In Debt to Atwood

From a review of Margaret Atwood’s book “Payback: Debt and the Shadow Side of Wealth, at BLOG THIS:

The economy is on a lot of people’s minds as Canadian newspapers warn of recession and the United States deals with its subprime mortgage problem. And so this might be the perfect time to read Margaret Atwood’s new book Payback: Debt and the Shadow Side of Wealth. Consisting of five essays, each presented during this year’s Massey Lectures, Atwood provides a discursive overview of the history of debt, lending and borrowing, fairness, and its related concepts.


In the end Atwood resolves the mystery of debt, saying everything must in the end come from Nature. Everything, Atwood says, is either taken or traded. The goods to be traded must first be taken from somewhere; and the goods taken can only come from Nature. Atwood describes a scenario starring a revamped version of Scrooge, named “Scrooge Nouveau”, and set in a world of rapidly depleting resources. It is a world in which its most intelligent inhabitants (that’s us, by the way) have consumed goods beyond their needs at costs exceeding their means. We have, that is, purchased large parts of our globe on credit with high interest rates that we must one day face. Atwood’s implied imperative throughout the text: we’d be better off if we recognized this now and worked to strike a genuine balance between our only creditor, Nature, and its debtor, us.

Read the whole thing here

And from Salon‘s review:

Oh, sure, anyone can come up with a good aphorism or two, but I can’t think of anyone who has explained the subprime mortgage crisis quite as cogently as Atwood: “Some large financial institutions peddled mortgages to people who could not possibly make the monthly rates and then put this snake-oil debt into cardboard boxes with impressive labels on them and sold them to institutions and hedge funds that thought they were worth something.”

The whole thing is here

2 thoughts on “In Debt to Atwood

  1. I *just* got this in the mail, and I think it might be the book I’ll read in the hushed quiet of December 26.
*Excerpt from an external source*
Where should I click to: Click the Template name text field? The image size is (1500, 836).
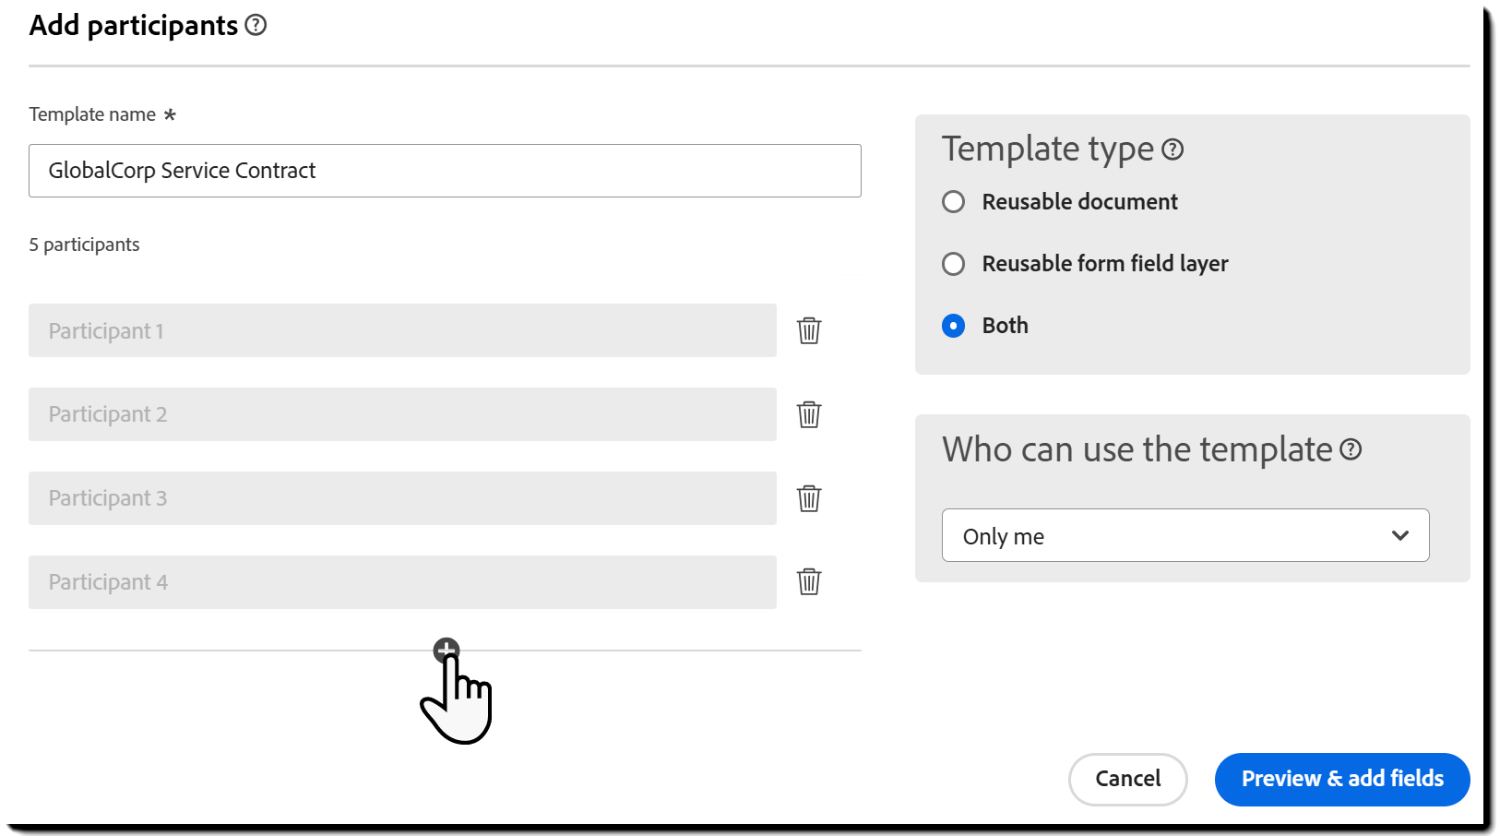click(445, 171)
    I loved the previous post, too. Atwood is one of my personal heroes. “Variations on the Word ‘Sleep'” is one of the poems I love best. I grew up in North Dakota, not Manitoba, but Atwood makes me wish I were a Canadian. (Is there a term for this – “Canada Envy,” maybe?)

    Thanks for bringing some beauty into an otherwise bleak week marked by snow days and sick kids.
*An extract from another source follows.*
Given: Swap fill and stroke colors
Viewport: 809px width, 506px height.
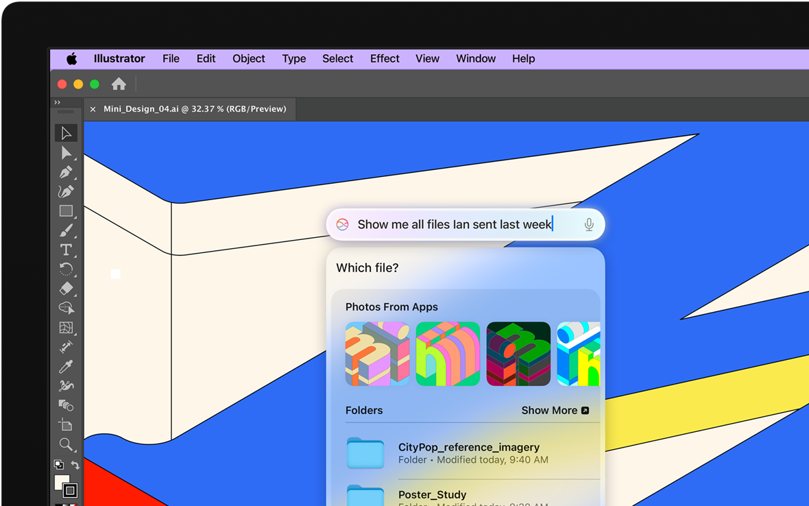Looking at the screenshot, I should pos(75,465).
  2. It’s great to see you here sungold. I can’t even say how I feel about Atwood. She made me a feminist and wrote about my own city in “The Edible Woman” – I laughed my ass off and couldn’t eat by the time I finished it, while recovering from mononucleosis between my first and second year of university. In part, it was just amazing to have finished high school without having read one piece of Canadian literature, besides Steven Leacock, and then to see my city reflected back to me. And the life of a woman too! What a difference it makes and made.

    Funny, I too am saving the “Debt” book for the Christmas holidays.

    I’m so happy that these posts gave you some pleasure in the snow, with the sick little ones. And by the way, North Dakota is close enough!